For documenation and a summary of the results, see our 4-pages whitepaper.
- The drone can follow arbitrary trajectories.
- It is given two next target waypoints as observation. If the two target waypoints are close, it will reach the target slower.
- The learned policy corresponds to the obtained result after slow-phase training in Penicka et al. [1].
- Reward implementation of RL policy proposed by Penicka et al. [1].
- Attitude control action type. In gym-pybullet-drones, only motor-level control using PWM signals is implemented. This repository extends the original implementation and adds a wrapper for sending attitude commands (thrust and bodyrates).
- Random trajectory generation using polynomial minimum snap trajectory generation using large_scale_traj_optimizer [2] for training and test set generation. Implementation in trajectories subfolder.
- Scripts for bechmarking the policy by computing basic benchmarks such as mean and max deviation from the target trajectory and time until completion.

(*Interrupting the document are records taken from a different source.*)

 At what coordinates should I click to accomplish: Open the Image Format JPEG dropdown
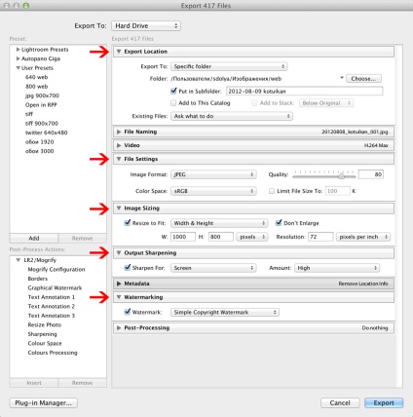coord(213,174)
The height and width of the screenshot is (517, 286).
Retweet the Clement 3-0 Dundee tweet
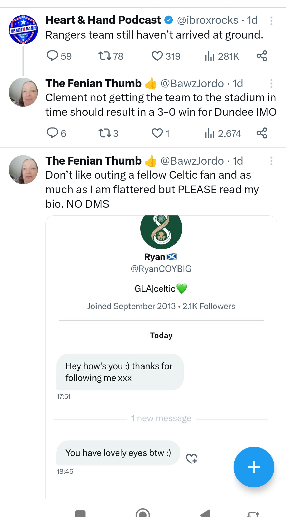(105, 133)
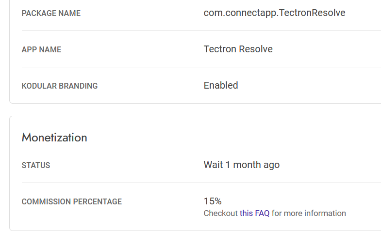Viewport: 381px width, 231px height.
Task: Click the PACKAGE NAME label
Action: pyautogui.click(x=51, y=14)
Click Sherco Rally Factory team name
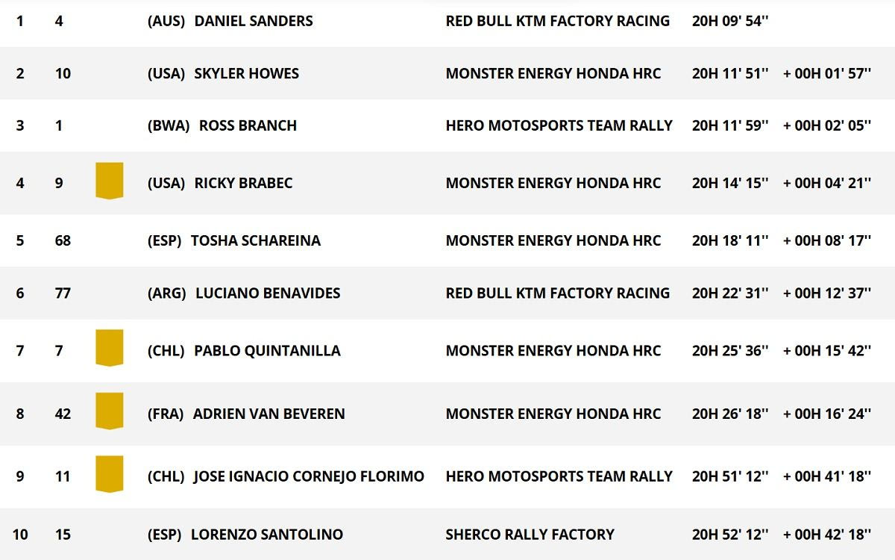895x560 pixels. (530, 535)
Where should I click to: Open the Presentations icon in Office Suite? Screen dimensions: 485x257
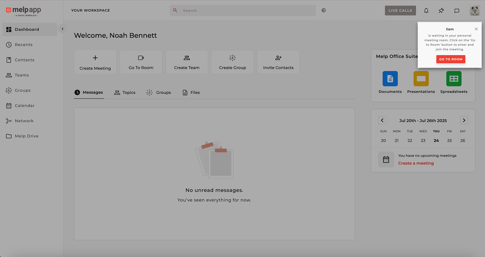[421, 79]
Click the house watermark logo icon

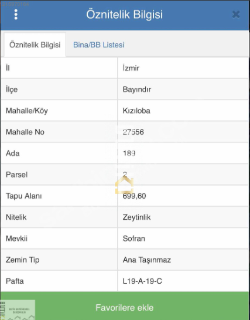[x=124, y=185]
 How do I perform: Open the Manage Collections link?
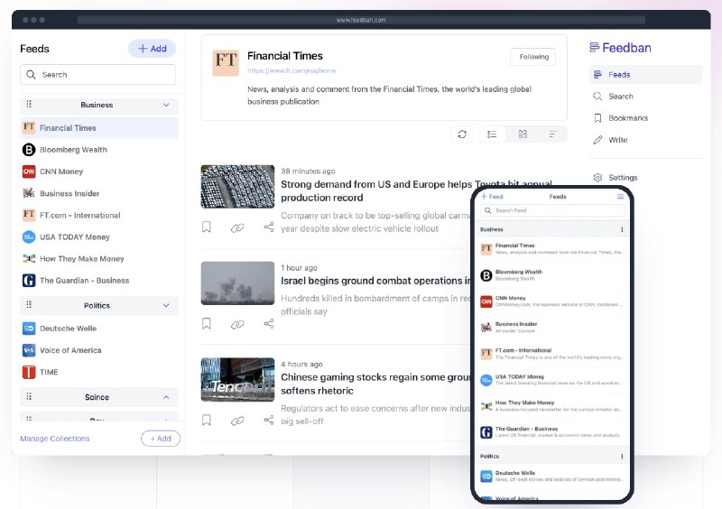(x=55, y=439)
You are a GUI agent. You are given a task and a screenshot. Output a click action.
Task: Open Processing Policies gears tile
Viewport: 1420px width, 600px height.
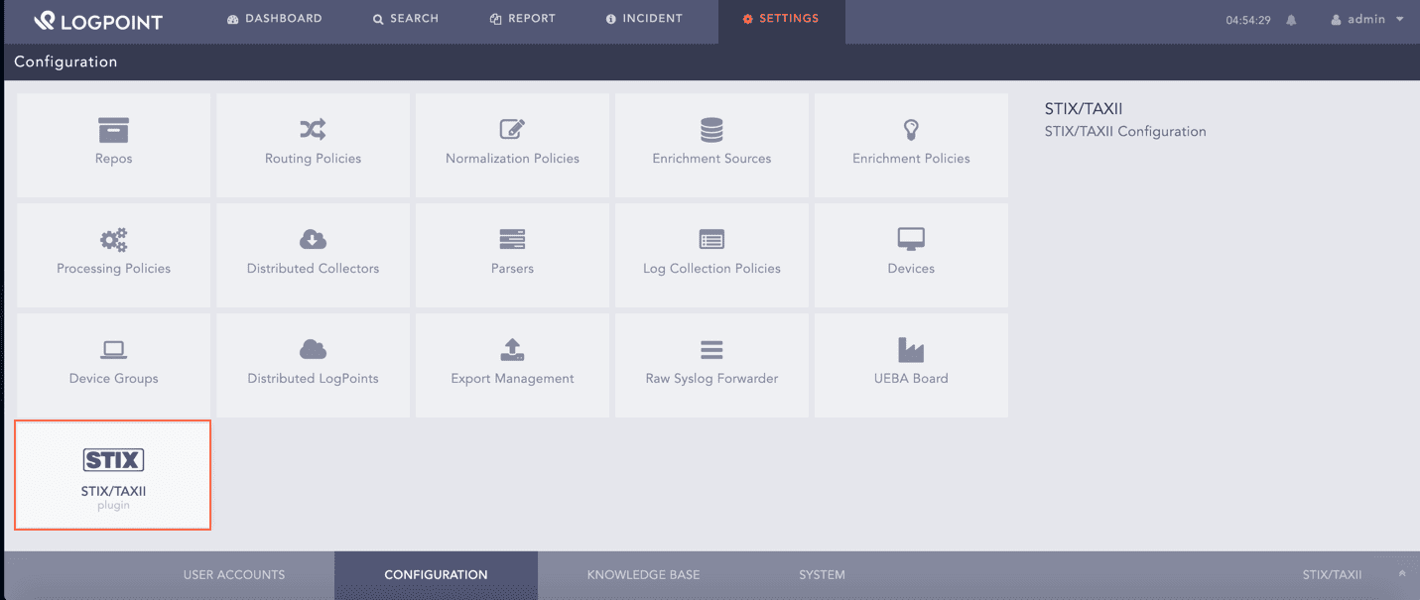(x=113, y=255)
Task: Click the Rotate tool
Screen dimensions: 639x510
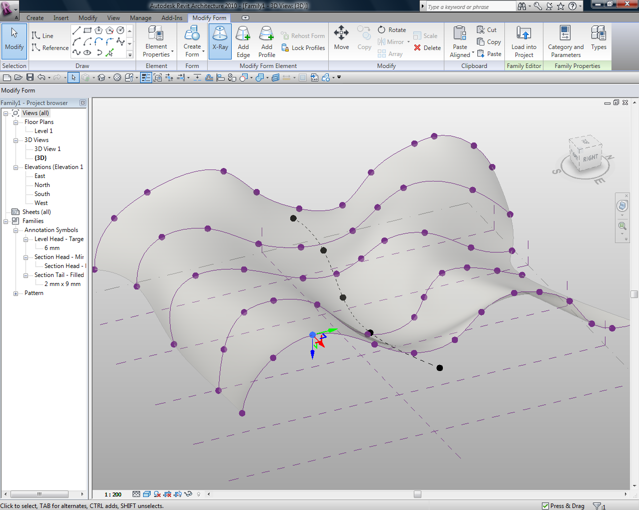Action: click(x=392, y=30)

Tested on ArchLinux and Ubuntu. Note that Eigen must be installed on the system. On linux, install via your package manager. E.g. on Ubuntu:
$ sudo apt-get install libeigen3-dev
It is strongly recommended to use a python virtual environment such as conda or pyvenv.
- Initialise repository. Repository must be pulled recursively
$ git clone [email protected]:danielbinschmid/RL-pybullets-cf.git
$ git submodule --init --recursive
- Initialise virtual environment. Tested with python version 3.10.13. E.g.:
$ pyenv install 3.10.13
$ pyenv local 3.10.13
$ python3 -m venv ./venv
$ source ./venv/bin/activate
$ pip3 install --upgrade pip
- Install dependencies and build
$ pip3 install -e . # if needed, `sudo apt install build-essential` to install `gcc` and build `pybullet`
Scripts for training, testing and visualization are provided.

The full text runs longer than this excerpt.